Selected extract START
It was a beautiful sunny day, helping to drive away some of the seasonal chill we'd returned from balmy Mexico City into. At some point my brother Don called from Virginia, and we mostly talked about human sacrifice in the New World, which, no surprise, is also an interest of his. He was particularly knowledgeable about human sacrifice among the Inca of South America, a subject I hadn't quite reached in the Wikipedia rabbit-hole I'd fallen down.
Towards the end of the call, Don mentioned that Joy Tarder has hired someone to train him how to clean a house. To you or me, it might seem obvious how to clean a house, but Don has never made anything clean in his life. (Occasionally he scrubs out some clothes in a sink and dabs water around his genitals as needed to keep the fungus at bay, but that's pretty much the extent of it.) Nobody ever forced him to clean anything when he was growing up, so the requisite neural pathways simply do not exist. Given that the neurons for those pathways now are dedicated to the details of Neanderthal hip morphology, it's possible he will never learn to clean anything. I asked him about why Joy was doing this, and he hinted that it might have something to do with eventually selling the property. I asked if he really thought he would be cleaning things, and his response was that Joy Tarder might compel him to clean as a condition for receiving his little weekly allowance (the funds for which come from his Supplemental Security Income check). The subject of money then caused Don to launch into a fanciful monologue about his ideas for earning money. The first was that he could "get good" at running and then get paid to endorse some brand of running shoes. The second was that he could become a comedian. The first was so absurd (and oft-mentioned) that I didn't want to dwell on it, but the second idea was a new one. I asked Don what his comedic material might be. He suggested that perhaps he could tell jokes about Alexei Navalny, the Russian dissident who recently died in a Siberian work camp (aka gulag). That didn't sound like an especially funny subject matter to me. I then explained the concept of "too soon" and the equation comedy = tragedy + time. Don wasn't familiar with either of them, which suggested that, as with the marketing of running shoes, his expertise with comedy is in the far left side of the Dunning-Kruger curve.
Selected extract END
*Task details*: Reproduce the passage about the phone call with Don word for word, starting at "It was a beautiful" and ending at "I'd fallen down.". Use nothing but the passage about the phone call with Don.
Dataset section START
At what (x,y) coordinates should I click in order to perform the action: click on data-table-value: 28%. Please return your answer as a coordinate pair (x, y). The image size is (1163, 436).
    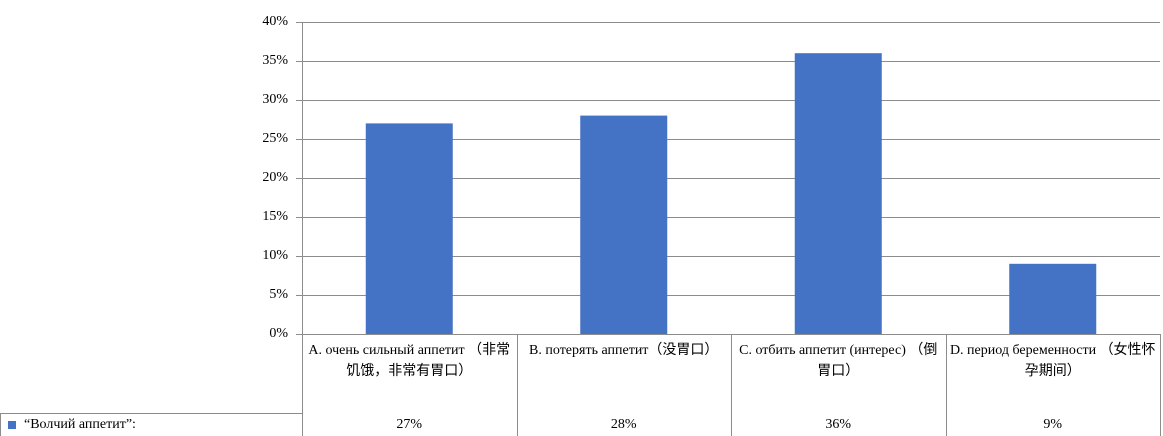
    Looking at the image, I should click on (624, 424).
Dataset section END
*Response*:
It was a beautiful sunny day, helping to drive away some of the seasonal chill we'd returned from balmy Mexico City into. At some point my brother Don called from Virginia, and we mostly talked about human sacrifice in the New World, which, no surprise, is also an interest of his. He was particularly knowledgeable about human sacrifice among the Inca of South America, a subject I hadn't quite reached in the Wikipedia rabbit-hole I'd fallen down.